Her voice broke down now in a sob, her throat seemed choked, but with an effort which seemed indeed amazing in one of her years, she controlled her tears, and for a moment was silent. The gray twilight crept in through the door of the cottage, where Mat, bareheaded and humble, still waited for the order to go.
Sir Marmaduke would have interrupted the old woman's talk ere this, but his limbs were now completely paralyzed: he might have been made of stone, so rigid did he feel himself to be: a marble image, or else a specter, a shadow-figure that existed yet could not move.
There was such passionate earnestness in the old woman's words that everyone else remained dumb. Richard, whose heart was filled with dread, who had endured agonies of anxiety since the disappearance of his brother, had but one great desire, which was to spare to the kind soul a knowledge which would mean death or worse to her.
As for Editha de Chavasse, she was a mere spectator still: so puzzled, so bewildered that she was quite convinced at this moment, that she must be mad. She could not encounter Marmaduke's eyes, try how she might. The look in his face horrified her less than it mystified her. She alone—save the murderer himself—knew that the man who lay in that deal coffin out there was not the mysterious foreigner who had never existed.
But if not the stranger, then who was it, who was dead? and what had Adam Lambert to do with the whole terrible deed?
Sue once more tried to lead Mistress Lambert gently away, but she pushed the young girl aside quite firmly:
"Ye don't believe me?" she asked, looking from one face to the other, "ye don't believe me, yet I tell ye all that Adam is innocent . . . and that the Lord will not allow the innocent to be unjustly condemned. . . . Aye! He will e'en let the dead arise, I say, and proclaim the innocence of my lad!"
Her eyes—with dilated pupils and pale opaque rims—had the look of the seer in them now; she gazed straight out before her into the rain-laden air, and it seemed almost as if in it she could perceive visions of avenging swords, of defending angels and accusing ghouls, that she could hear whisperings of muffled voices and feel beckoning hands guiding her to a world peopled by specters and evil beings that prey upon the dead.
"Let me pass!" she said with amazing vigor, as Squire Boatfield, with kindly concern, tried to bar her exit through the door, "let me pass I say! the dead and I have questions to ask of one another."
"This is madness!" broke in Marmaduke de Chavasse with an effort; "that body is not a fit sight for a woman to look upon."
He would have seized the Quakeress by the arm in order to force her back, but Richard Lambert already stood between her and him.
"Let no one dare to lay a hand on her," he said quietly.
And the old woman escaping from all those who would have restrained her, walked rapidly through the doorway and down the flagged path rendered slippery with the sleet.
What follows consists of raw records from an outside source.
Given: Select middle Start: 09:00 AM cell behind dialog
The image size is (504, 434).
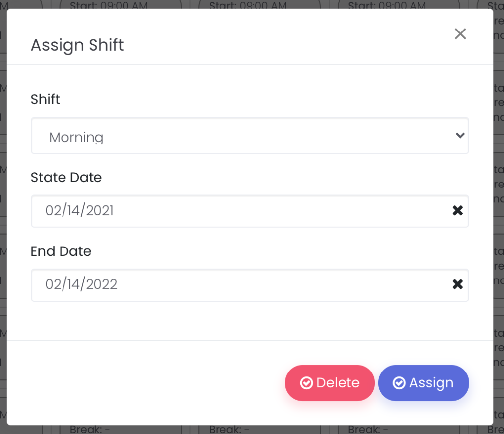Looking at the screenshot, I should click(x=248, y=5).
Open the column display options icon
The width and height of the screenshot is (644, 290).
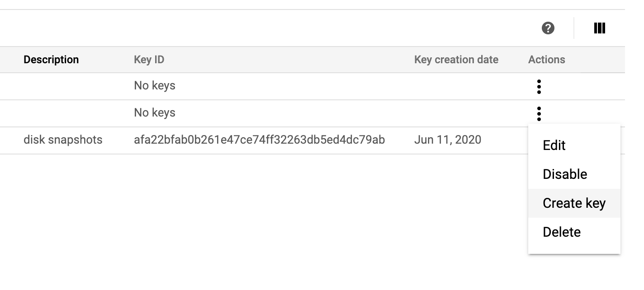pyautogui.click(x=599, y=28)
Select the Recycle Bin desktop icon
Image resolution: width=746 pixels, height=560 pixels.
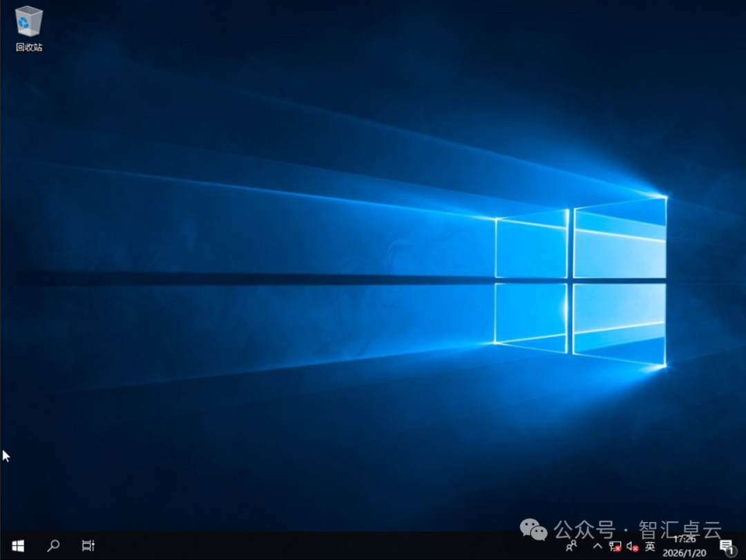pos(28,22)
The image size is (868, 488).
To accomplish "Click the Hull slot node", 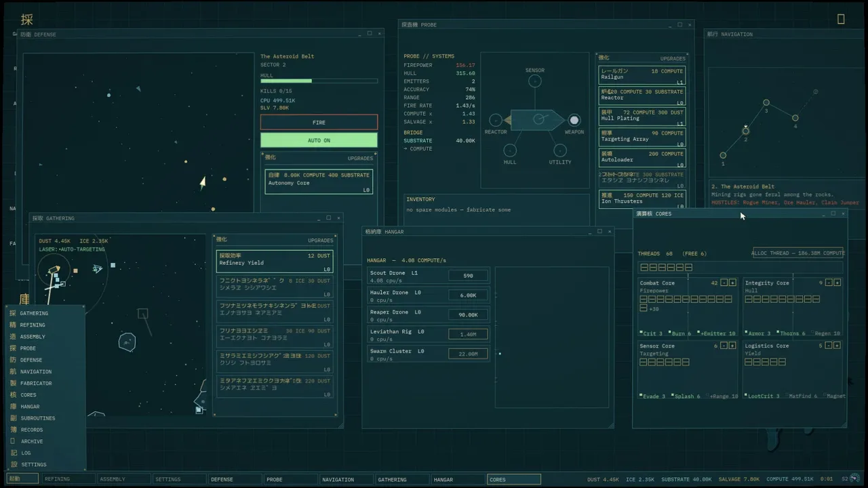I will pyautogui.click(x=510, y=150).
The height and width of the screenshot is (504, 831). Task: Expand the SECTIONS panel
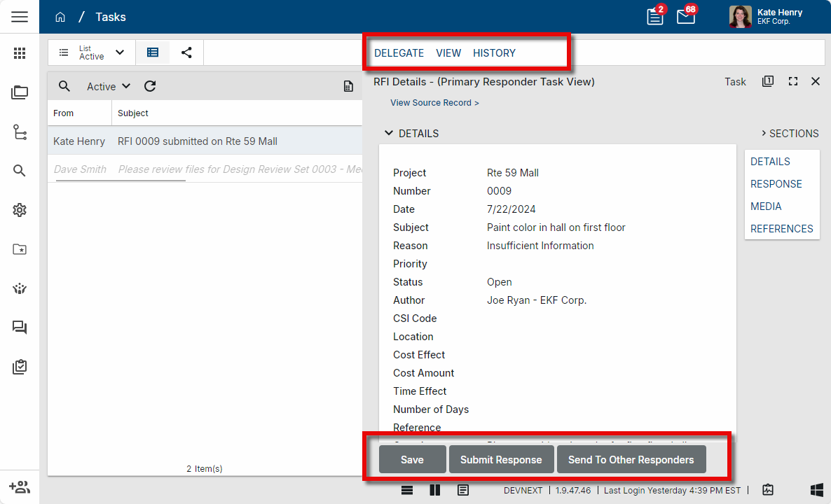[790, 133]
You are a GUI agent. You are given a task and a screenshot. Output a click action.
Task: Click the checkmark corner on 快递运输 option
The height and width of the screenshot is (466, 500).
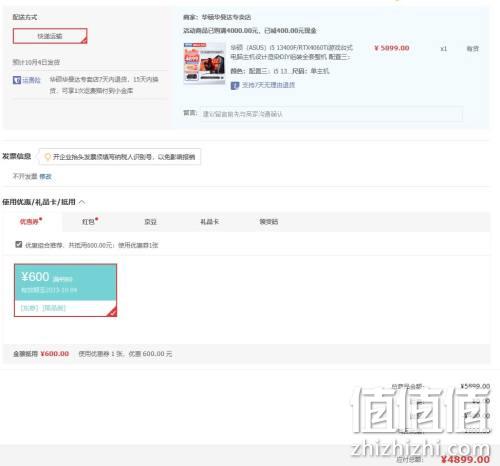click(x=84, y=40)
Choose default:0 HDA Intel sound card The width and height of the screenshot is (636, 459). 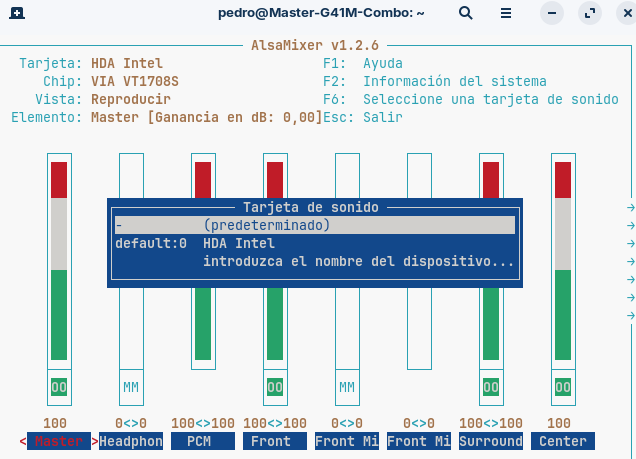point(315,243)
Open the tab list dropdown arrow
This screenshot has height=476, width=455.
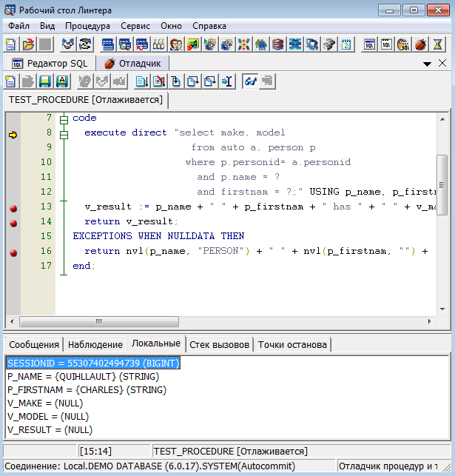point(428,64)
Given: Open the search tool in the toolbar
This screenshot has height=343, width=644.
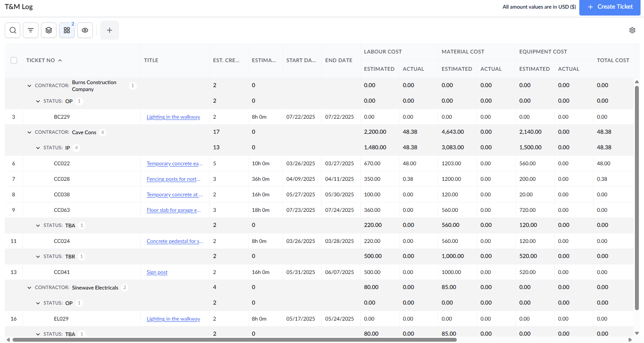Looking at the screenshot, I should point(13,30).
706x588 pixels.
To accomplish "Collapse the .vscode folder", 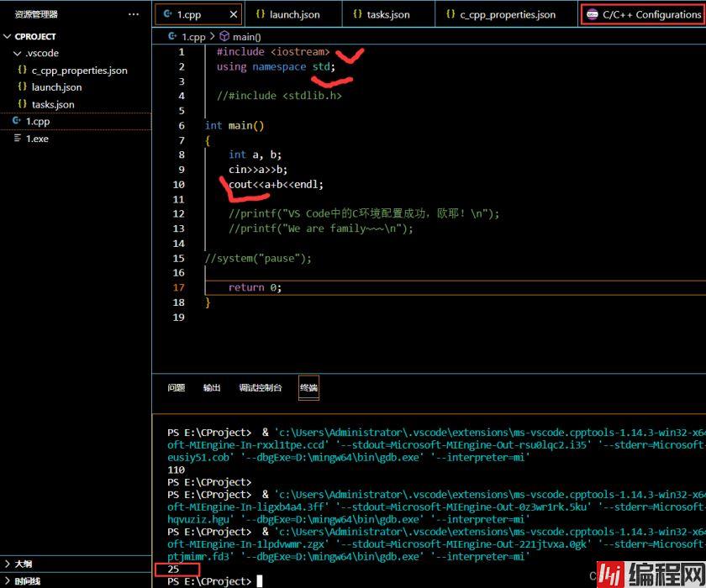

The gale caught the white wings of her coif, causing them to flutter about her ears, and freezing strands of her gray locks which stood out now all round her head like a grizzled halo.
She could scarcely advance, for the wind drove her kirtle about her lean thighs, and her feet with the heavy tan shoes sank ankle deep in the puddles formed by the water in the interstices of the flagstones. The rain beat against her face, mingling with the tears which now flowed freely down her cheeks. But she did not heed the discomfort nor yet the cold, and she would not be restrained.
The next moment she stood beside the rough wooden coffin and with a steady hand had lifted the wet sheet, which continued to flap with dull, mournful sound round the feet of the dead.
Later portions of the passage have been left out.